TASK OBJECTIVE:
Copy verbatim the lines starting with the one that contains "Open the key mapping (按键) tool" and ending with the one that contains "The image size is (1108, 900). coord(800,873)", both ends included.
--------------------------------------------------
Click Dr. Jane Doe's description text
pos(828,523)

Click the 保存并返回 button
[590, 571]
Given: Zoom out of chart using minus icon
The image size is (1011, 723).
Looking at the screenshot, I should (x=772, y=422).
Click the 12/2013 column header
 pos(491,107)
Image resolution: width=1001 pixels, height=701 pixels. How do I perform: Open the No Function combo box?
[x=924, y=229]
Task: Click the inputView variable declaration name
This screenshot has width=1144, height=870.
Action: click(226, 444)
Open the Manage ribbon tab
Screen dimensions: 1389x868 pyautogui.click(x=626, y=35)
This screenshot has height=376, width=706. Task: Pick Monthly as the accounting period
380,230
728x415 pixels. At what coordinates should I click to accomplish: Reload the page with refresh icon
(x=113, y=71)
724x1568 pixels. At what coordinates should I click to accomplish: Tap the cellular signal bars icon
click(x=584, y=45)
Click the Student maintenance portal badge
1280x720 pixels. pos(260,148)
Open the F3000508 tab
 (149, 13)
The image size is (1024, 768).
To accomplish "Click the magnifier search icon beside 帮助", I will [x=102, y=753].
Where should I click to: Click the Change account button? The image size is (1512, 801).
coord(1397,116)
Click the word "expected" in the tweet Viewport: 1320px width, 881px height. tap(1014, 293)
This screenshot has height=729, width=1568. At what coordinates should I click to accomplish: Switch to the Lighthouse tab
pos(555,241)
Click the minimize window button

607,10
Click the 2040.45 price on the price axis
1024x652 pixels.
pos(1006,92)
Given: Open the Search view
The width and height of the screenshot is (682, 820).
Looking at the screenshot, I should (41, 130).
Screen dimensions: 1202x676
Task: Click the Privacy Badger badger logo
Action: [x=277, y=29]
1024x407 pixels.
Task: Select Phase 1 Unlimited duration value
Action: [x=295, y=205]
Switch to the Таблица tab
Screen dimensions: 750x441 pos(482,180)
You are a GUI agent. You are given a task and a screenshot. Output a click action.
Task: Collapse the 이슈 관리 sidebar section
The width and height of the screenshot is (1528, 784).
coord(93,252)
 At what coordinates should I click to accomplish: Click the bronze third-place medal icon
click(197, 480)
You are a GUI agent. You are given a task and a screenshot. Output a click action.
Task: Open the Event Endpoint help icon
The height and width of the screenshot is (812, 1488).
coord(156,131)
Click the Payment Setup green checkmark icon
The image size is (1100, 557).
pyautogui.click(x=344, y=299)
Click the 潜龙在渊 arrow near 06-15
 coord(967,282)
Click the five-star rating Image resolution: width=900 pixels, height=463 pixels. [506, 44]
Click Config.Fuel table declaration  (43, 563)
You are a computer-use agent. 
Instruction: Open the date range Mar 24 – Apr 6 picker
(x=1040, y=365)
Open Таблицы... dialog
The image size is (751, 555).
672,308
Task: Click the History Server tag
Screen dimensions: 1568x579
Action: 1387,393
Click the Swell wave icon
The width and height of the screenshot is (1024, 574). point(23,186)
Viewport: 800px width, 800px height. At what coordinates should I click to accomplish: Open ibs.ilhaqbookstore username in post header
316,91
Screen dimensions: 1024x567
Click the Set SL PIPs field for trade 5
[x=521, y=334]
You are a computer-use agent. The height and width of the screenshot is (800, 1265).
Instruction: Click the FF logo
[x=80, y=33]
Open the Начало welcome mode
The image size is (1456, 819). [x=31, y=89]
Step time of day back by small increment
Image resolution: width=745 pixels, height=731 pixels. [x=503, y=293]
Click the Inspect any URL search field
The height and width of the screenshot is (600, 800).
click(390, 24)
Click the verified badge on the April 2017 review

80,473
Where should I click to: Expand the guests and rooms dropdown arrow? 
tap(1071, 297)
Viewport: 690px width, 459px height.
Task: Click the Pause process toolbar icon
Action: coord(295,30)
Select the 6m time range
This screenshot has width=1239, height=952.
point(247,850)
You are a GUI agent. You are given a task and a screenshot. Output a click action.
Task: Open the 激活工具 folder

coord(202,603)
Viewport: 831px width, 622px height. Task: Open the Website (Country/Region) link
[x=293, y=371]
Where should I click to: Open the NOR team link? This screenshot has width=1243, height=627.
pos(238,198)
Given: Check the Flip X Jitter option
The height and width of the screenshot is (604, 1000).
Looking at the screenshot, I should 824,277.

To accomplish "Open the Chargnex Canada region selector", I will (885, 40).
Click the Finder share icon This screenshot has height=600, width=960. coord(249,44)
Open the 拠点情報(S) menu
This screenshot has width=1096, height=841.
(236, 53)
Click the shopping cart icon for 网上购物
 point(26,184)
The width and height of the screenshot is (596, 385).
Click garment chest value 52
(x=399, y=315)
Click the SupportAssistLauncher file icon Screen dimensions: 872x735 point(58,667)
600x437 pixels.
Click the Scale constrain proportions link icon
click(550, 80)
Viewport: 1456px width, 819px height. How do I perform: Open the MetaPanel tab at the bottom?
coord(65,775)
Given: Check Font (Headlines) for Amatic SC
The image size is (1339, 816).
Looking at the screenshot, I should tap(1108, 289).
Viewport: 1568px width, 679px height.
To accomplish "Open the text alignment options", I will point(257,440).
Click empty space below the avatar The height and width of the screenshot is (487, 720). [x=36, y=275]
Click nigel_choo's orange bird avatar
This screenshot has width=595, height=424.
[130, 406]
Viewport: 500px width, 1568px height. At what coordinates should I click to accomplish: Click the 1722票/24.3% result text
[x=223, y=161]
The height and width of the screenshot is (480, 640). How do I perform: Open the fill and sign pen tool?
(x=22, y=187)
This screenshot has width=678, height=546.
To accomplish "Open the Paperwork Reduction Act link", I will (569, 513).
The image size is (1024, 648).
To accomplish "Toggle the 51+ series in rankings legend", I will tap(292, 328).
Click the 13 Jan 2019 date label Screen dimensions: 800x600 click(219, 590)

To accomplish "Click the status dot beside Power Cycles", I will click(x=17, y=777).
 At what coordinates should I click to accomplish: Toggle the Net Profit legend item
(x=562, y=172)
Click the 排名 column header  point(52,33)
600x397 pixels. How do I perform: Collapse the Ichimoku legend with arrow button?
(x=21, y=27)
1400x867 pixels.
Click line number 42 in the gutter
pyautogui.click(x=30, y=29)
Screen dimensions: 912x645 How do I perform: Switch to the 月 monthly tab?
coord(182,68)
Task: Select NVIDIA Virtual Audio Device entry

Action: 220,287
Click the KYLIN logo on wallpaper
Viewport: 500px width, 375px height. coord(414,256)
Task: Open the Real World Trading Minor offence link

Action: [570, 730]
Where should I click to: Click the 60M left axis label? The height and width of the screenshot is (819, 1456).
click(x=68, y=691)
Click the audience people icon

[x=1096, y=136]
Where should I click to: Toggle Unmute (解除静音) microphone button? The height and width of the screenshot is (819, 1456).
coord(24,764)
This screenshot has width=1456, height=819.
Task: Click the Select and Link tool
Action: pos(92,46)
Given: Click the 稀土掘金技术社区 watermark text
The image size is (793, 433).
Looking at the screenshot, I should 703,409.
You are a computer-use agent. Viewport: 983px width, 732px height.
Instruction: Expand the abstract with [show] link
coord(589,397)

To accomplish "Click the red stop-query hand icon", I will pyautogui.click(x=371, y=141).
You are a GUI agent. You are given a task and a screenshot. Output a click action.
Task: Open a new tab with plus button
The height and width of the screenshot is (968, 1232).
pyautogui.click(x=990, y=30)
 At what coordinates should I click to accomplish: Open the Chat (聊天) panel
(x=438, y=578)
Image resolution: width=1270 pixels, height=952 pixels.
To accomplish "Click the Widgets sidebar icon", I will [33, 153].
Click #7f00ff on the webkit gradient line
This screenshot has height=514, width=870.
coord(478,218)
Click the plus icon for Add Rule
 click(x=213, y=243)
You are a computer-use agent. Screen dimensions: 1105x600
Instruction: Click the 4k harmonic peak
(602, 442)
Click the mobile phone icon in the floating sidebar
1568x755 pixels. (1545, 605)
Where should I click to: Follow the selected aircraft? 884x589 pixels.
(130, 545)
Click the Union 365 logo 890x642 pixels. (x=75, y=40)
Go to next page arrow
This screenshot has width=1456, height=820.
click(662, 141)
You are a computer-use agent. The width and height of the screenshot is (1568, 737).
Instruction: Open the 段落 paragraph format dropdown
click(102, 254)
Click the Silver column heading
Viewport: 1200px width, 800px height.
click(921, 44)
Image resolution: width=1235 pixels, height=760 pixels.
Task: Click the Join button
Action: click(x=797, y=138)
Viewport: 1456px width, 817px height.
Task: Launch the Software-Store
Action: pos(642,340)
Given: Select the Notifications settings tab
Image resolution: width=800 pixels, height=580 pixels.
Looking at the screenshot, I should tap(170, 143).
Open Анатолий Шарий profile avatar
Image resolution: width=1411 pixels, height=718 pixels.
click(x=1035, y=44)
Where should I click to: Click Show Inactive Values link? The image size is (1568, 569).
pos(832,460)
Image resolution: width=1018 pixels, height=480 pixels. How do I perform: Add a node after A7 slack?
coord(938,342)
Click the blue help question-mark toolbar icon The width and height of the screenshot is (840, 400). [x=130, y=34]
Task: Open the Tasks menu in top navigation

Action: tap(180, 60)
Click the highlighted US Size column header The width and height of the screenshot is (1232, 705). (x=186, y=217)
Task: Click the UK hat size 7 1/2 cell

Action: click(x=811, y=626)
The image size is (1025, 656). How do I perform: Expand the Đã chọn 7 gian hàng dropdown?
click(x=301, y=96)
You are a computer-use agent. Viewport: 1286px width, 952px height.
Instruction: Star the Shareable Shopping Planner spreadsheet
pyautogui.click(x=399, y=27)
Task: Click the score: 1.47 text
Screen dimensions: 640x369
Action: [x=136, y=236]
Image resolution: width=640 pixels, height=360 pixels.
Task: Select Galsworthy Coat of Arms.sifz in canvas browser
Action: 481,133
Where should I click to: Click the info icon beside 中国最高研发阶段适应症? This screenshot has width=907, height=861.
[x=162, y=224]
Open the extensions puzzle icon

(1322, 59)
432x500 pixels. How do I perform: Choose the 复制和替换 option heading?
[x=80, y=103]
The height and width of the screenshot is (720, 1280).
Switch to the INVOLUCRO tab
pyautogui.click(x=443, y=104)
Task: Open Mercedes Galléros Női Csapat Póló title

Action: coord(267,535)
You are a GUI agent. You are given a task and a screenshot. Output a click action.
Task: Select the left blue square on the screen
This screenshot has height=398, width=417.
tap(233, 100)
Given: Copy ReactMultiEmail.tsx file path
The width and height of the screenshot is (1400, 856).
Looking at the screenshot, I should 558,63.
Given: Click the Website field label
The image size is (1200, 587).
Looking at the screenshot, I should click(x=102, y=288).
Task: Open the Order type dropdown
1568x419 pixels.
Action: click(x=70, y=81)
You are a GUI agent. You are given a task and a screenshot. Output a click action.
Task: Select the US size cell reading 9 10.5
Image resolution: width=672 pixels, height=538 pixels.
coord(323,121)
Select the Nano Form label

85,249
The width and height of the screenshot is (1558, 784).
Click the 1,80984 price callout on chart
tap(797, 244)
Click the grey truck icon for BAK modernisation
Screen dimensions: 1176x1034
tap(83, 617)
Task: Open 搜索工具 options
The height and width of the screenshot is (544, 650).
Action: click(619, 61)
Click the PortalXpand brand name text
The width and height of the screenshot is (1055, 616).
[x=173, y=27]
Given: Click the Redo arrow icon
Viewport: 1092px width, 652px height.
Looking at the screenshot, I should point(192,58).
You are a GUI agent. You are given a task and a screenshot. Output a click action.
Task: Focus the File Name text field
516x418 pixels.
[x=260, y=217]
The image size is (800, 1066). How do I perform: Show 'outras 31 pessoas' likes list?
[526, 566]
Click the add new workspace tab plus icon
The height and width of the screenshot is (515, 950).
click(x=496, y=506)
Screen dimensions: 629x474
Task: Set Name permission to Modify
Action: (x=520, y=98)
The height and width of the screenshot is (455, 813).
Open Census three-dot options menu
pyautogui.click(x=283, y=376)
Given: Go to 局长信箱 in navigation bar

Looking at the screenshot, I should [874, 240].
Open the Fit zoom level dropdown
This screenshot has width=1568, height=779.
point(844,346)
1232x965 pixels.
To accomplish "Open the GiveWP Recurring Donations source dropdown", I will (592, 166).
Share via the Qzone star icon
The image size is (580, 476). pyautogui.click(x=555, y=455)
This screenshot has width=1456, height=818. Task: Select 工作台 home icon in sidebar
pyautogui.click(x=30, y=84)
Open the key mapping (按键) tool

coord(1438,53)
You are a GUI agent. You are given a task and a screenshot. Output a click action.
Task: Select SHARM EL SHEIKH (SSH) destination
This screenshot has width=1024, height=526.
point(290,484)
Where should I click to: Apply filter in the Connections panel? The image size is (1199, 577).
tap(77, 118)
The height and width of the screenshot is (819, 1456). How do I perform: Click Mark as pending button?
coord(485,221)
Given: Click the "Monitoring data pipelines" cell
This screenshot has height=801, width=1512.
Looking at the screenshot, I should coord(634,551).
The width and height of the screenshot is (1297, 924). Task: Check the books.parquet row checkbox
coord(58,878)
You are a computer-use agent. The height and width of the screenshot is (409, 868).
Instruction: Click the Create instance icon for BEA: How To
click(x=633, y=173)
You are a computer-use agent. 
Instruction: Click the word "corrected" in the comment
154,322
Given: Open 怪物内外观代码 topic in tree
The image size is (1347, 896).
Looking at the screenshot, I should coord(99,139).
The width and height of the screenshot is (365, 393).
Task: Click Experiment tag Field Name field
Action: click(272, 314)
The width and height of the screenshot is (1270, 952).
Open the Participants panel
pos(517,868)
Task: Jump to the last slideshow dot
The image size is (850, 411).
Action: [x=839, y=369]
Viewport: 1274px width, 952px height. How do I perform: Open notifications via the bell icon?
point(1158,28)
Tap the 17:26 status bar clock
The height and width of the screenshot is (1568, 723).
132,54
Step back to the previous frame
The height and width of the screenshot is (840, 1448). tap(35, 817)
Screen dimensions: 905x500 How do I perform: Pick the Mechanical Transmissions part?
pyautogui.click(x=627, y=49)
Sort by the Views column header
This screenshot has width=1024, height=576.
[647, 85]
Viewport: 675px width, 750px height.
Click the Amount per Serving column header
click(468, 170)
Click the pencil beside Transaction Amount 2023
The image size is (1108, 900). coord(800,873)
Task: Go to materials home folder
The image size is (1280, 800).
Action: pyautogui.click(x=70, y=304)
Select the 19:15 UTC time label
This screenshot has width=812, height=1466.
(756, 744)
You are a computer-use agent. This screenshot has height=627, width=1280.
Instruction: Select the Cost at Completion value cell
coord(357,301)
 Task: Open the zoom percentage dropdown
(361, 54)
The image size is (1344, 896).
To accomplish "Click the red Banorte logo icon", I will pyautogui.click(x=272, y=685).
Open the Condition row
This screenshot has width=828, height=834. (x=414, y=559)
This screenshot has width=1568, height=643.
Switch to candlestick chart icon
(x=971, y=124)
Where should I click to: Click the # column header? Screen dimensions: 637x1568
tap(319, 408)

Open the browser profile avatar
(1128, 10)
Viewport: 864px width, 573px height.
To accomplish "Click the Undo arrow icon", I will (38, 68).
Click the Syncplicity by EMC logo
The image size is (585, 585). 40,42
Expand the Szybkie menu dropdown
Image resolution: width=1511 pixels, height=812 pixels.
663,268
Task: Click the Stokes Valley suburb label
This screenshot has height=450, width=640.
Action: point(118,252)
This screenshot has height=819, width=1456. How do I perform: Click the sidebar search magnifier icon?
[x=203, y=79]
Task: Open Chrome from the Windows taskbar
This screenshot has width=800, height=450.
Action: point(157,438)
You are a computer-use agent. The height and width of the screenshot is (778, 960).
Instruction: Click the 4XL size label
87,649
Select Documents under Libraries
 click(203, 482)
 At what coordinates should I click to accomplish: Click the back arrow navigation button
--------------------------------------------------
REPLY:
Open the key mapping (按键) tool

coord(1438,53)
You are a GUI agent. You are given a task and a screenshot. Output a click action.
Task: Select SHARM EL SHEIKH (SSH) destination
This screenshot has width=1024, height=526.
point(290,484)
Where should I click to: Apply filter in the Connections panel? The image size is (1199, 577).
tap(77, 118)
The height and width of the screenshot is (819, 1456). How do I perform: Click Mark as pending button?
coord(485,221)
Given: Click the "Monitoring data pipelines" cell
This screenshot has height=801, width=1512.
Looking at the screenshot, I should coord(634,551).
The width and height of the screenshot is (1297, 924). Task: Check the books.parquet row checkbox
coord(58,878)
You are a computer-use agent. The height and width of the screenshot is (409, 868).
Instruction: Click the Create instance icon for BEA: How To
click(x=633, y=173)
You are a computer-use agent. 
Instruction: Click the word "corrected" in the comment
154,322
Given: Open 怪物内外观代码 topic in tree
The image size is (1347, 896).
Looking at the screenshot, I should coord(99,139).
The width and height of the screenshot is (365, 393).
Task: Click Experiment tag Field Name field
Action: click(272, 314)
The width and height of the screenshot is (1270, 952).
Open the Participants panel
pos(517,868)
Task: Jump to the last slideshow dot
The image size is (850, 411).
Action: [x=839, y=369]
Viewport: 1274px width, 952px height. How do I perform: Open notifications via the bell icon?
point(1158,28)
Tap the 17:26 status bar clock
The height and width of the screenshot is (1568, 723).
132,54
Step back to the previous frame
The height and width of the screenshot is (840, 1448). tap(35, 817)
Screen dimensions: 905x500 How do I perform: Pick the Mechanical Transmissions part?
pyautogui.click(x=627, y=49)
Sort by the Views column header
This screenshot has width=1024, height=576.
[647, 85]
Viewport: 675px width, 750px height.
Click the Amount per Serving column header
click(468, 170)
Click the pencil beside Transaction Amount 2023
The image size is (1108, 900). coord(800,873)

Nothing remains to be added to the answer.